Drei Grass Mud Horsees aus einem Youtube-Cartoon und -Rap

Grass Mud Horse-Zerrbild und -Sprechgesang: Zahn aus einem Youtube-Video © Youtube-Screenshot

Die Künstlerin und Tech-Journalistin An Xiao Mina bestätigt dies: “Ein sehr konkretes Paradebeispiel z. Hd. die ‘Cute Cat Theorie of Digital Activism’ gab es 2011 in Reich der Mitte. Chinesische Aktivisten nach sich ziehen es namentlich schwergewichtig, weil die freie Meinungsäußerung und dies Versammlungsrecht dort sehr eingeschränkt sind. Um sich trotzdem formulieren zu können, nach sich ziehen die Aktivisten dort die Meme-Kultur z. Hd. sich entdeckt. Es gibt ein sehr weit verbreitetes Tier-Meme namens Grass Mud Horse. Und dieses Grass Mud Horse wurde zu einem Symbol gegen Zensur. Denn wenn man Grass Mud Horse gen chinesisch sagt, dann klingt dies sozusagen so wie ‘fick deine Schraubenmutter’. Und dieses Meme zu benutzen wurde eine Fasson zu sagen: ‘Fick die Zensur’ – ein Zeichen des Widerstands.”

Hunde laufen Katzen mittlerweile den Reihe ab

Zwar gelten die Katzen noch denn Maskottchen des Internets, Hunde jedoch nach sich ziehen ihnen mittlerweile den Reihe allseitig.

Die Kulturjournalistin Leigh Alexander hat hierfür beiläufig eine Erläuterung: “Selbst glaube dieser Stiege des Hundes ist eine gute Repräsentation dieser Mainstreamisierung des Internets. Denn ich früher mit dem WWW weitläufig geworden bin, musste die Gesamtheit schräg, eklig, unbequem oder indirekt sein, weil soeben hauptsächlich Volk online waren, die nicht die allerbesten sozialen Fähigkeiten hatten. Süße, flauschige, glückliche Gimmick gab es nur in dieser richtigen Welt.”

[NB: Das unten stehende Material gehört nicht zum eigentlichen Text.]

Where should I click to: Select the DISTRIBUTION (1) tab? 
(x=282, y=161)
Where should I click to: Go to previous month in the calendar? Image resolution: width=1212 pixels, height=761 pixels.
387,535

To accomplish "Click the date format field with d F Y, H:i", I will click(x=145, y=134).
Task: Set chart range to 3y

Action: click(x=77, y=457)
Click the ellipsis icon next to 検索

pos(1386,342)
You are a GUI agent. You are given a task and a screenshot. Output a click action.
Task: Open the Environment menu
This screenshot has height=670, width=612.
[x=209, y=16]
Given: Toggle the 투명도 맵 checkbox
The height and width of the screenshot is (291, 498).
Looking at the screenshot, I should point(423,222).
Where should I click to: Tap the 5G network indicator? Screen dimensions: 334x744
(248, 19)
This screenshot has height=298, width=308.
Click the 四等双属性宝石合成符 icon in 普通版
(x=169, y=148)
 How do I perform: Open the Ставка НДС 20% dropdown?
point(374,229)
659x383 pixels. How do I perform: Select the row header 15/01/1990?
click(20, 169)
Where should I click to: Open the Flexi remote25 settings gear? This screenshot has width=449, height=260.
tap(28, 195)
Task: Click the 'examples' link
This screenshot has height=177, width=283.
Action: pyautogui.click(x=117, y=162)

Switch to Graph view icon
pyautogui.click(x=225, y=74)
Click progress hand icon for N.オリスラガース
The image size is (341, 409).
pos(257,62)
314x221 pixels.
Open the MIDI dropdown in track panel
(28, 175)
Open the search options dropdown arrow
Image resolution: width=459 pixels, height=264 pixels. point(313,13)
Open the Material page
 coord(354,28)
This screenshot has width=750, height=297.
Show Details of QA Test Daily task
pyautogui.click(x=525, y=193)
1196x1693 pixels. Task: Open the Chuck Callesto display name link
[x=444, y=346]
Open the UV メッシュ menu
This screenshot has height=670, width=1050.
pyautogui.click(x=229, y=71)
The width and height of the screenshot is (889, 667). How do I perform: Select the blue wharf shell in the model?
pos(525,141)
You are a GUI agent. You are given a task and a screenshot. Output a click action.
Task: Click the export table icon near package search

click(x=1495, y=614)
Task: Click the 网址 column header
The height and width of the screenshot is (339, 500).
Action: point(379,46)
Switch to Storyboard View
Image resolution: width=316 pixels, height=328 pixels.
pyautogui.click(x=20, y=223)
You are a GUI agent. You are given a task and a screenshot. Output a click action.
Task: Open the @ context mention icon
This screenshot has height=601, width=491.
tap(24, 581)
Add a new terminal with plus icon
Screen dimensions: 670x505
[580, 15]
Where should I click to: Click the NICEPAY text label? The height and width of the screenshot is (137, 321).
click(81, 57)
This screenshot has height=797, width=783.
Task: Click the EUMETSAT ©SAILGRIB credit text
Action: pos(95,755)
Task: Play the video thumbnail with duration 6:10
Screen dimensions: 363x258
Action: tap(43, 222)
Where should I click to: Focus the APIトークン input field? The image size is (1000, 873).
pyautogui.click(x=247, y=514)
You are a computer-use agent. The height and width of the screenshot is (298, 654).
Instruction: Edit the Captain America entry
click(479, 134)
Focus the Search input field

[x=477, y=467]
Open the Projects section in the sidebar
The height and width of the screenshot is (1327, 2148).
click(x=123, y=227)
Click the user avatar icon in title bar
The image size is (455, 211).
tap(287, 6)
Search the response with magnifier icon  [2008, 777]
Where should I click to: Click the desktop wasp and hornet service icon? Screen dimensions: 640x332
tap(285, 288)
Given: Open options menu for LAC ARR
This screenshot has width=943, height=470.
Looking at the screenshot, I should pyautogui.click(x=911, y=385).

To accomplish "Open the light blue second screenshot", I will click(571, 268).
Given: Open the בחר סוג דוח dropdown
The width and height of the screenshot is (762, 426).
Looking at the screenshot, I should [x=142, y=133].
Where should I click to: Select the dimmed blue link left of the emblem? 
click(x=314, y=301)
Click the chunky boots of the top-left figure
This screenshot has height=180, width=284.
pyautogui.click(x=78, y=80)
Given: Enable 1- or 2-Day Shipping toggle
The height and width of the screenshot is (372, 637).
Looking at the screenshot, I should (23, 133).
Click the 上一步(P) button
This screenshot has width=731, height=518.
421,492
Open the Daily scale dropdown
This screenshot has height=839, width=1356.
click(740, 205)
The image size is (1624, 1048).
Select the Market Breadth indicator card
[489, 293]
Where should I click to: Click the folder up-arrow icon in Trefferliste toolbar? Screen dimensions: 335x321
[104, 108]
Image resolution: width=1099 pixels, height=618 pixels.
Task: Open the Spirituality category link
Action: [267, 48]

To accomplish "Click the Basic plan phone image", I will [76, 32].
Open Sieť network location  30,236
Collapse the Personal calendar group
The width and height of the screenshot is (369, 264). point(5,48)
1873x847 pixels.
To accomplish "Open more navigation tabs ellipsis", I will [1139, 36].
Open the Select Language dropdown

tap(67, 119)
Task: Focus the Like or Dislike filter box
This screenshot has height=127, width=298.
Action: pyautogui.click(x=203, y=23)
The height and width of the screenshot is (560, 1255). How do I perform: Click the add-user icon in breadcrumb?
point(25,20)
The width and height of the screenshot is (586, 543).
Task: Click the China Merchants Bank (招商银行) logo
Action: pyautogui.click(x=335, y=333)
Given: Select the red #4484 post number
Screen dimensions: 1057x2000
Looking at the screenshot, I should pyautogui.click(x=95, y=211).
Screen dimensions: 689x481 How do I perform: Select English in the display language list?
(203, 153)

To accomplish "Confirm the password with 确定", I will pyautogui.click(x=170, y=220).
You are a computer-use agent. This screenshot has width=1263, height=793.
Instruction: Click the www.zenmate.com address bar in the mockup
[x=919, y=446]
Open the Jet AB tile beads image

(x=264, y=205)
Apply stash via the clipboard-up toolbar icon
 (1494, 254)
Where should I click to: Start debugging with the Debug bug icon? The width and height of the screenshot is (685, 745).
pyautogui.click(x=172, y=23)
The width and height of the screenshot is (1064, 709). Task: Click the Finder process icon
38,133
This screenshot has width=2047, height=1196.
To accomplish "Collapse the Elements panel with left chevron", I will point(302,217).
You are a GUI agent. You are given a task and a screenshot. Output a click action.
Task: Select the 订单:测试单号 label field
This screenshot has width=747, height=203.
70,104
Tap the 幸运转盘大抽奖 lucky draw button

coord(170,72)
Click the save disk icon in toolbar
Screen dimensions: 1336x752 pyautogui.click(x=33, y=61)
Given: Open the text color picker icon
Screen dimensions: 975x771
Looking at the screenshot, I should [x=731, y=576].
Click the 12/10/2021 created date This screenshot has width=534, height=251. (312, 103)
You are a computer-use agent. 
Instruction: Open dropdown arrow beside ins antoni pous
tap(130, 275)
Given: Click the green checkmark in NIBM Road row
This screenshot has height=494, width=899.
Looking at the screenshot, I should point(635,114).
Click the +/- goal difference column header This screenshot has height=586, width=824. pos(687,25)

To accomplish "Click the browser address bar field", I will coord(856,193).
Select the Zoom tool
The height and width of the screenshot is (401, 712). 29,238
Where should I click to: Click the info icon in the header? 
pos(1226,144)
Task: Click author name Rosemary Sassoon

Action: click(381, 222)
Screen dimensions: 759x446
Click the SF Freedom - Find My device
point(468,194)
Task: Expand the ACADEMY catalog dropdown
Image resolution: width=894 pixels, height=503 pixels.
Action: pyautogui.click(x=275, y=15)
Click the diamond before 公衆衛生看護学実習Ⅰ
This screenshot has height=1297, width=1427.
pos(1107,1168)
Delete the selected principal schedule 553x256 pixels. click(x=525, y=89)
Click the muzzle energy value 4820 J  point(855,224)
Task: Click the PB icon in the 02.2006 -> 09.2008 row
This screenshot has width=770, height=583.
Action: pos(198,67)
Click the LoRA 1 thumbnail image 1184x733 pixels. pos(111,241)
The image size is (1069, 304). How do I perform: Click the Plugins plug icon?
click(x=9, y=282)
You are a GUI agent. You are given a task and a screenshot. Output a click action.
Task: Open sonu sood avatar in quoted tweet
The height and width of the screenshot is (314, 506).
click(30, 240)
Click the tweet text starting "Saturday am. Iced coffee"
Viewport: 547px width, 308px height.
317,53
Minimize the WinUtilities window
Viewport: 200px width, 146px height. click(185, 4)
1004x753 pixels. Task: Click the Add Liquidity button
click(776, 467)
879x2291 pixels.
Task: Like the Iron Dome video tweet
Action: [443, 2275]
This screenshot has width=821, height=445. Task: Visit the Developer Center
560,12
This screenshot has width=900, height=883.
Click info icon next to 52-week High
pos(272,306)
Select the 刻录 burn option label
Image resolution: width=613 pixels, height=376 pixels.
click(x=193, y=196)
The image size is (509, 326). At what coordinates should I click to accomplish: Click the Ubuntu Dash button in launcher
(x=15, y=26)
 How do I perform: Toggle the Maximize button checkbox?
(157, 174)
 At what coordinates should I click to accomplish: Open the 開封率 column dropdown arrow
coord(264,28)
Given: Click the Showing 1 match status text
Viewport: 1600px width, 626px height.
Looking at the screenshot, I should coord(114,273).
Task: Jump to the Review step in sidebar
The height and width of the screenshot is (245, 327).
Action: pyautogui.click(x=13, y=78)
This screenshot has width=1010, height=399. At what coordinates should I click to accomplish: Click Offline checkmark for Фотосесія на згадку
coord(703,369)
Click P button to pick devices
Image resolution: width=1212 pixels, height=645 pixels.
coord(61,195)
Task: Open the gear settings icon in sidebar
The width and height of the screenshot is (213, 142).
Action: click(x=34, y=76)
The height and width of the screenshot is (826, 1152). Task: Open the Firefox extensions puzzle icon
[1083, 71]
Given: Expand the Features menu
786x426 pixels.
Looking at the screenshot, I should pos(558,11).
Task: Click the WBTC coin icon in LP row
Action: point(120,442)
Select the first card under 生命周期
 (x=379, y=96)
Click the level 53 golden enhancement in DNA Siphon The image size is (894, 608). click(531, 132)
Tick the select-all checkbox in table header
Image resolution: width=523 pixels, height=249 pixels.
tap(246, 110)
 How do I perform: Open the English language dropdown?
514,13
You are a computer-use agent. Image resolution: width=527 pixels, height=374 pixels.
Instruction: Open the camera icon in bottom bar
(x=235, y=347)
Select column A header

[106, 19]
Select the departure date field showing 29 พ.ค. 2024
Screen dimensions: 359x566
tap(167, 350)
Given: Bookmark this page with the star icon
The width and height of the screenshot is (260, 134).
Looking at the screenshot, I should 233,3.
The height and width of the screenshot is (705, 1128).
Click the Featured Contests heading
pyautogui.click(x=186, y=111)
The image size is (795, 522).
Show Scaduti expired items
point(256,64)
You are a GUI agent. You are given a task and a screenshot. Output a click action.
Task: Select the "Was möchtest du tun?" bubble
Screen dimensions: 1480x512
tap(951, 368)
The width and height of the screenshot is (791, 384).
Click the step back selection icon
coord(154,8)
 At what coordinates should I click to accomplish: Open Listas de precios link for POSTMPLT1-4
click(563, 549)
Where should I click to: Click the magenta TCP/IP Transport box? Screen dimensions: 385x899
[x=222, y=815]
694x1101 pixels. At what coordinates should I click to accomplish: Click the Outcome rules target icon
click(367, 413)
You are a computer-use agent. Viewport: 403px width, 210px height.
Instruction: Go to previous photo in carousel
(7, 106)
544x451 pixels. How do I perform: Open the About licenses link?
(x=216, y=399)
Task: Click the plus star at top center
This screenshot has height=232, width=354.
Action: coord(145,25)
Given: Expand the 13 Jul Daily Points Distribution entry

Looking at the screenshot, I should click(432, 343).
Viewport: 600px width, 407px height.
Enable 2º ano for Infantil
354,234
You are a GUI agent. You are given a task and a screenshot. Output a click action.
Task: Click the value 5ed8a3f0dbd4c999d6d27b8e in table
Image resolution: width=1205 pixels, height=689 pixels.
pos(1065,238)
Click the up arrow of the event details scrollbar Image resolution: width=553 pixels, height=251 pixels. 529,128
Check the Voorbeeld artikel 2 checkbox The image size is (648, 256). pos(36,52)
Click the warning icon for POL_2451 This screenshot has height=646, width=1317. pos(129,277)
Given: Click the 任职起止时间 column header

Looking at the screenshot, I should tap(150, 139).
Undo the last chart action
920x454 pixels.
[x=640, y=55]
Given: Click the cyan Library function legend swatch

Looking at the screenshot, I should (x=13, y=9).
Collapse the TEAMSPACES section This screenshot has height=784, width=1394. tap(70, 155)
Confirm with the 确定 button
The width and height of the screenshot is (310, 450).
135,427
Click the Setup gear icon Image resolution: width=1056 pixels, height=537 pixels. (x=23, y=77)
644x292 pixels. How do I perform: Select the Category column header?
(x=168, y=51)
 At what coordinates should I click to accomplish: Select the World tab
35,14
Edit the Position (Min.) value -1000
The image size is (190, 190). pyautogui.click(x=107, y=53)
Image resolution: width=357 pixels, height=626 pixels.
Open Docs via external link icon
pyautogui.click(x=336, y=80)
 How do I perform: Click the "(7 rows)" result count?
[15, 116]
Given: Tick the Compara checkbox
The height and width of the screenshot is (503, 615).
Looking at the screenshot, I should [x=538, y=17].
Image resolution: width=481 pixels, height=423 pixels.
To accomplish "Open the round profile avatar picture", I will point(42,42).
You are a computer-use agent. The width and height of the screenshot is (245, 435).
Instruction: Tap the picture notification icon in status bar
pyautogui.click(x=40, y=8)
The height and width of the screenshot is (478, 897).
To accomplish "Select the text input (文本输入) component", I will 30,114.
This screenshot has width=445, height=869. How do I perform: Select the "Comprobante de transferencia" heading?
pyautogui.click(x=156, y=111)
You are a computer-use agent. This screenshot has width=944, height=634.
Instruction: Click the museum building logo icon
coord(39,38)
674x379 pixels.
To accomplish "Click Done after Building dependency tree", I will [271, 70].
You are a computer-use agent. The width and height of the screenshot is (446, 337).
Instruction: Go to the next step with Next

Und Jason Eppink hat natürlich beiläufig hierzu eine Meinung und unterstützt die Theorie von Leigh Alexander: “Je mehr Menschen dies WWW benutzen, umso mehr wird es dies alltägliche Leben repräsentieren. Vor einem Jahrzehnt gab es im Netzwerk noch ebendiese Kultur dieser Eingrenzung, dieser Einzigartigkeit. Daher je transparenter dies WWW z. Hd. uns wird, umso mehr verschwindet ebendiese Fremdheit und wie wir dies Netzwerk benutzen, reflektiert immer mehr unser Offline-Leben.”

Für jedes die Menschen ist die Nutzung des Internets irgendwas Selbstverständliches geworden. Viele Nutzer sind damit weitläufig geworden und verschenken sich dort so, wie sie sind. “Die Menschen wahrnehmen sich mittlerweile wohler damit, online ihre authentische Persönlichkeit zu zeigen und nicht mehr so sehr darauf zu ästimieren, wie sie vertrauen, sich gen Social Media verhalten zu sollen. Langsam kommt vielen die Erkenntnis: Vielleicht ist es okay, beiläufig online leicht man selbst zu sein”, sagt die Meme-Expertin Amanda Brennan.

Und ob man sich jetzt wohlfühlt, während man Hunde- oder Katzenvideos schaut, dies ist jedem selbst überlassen.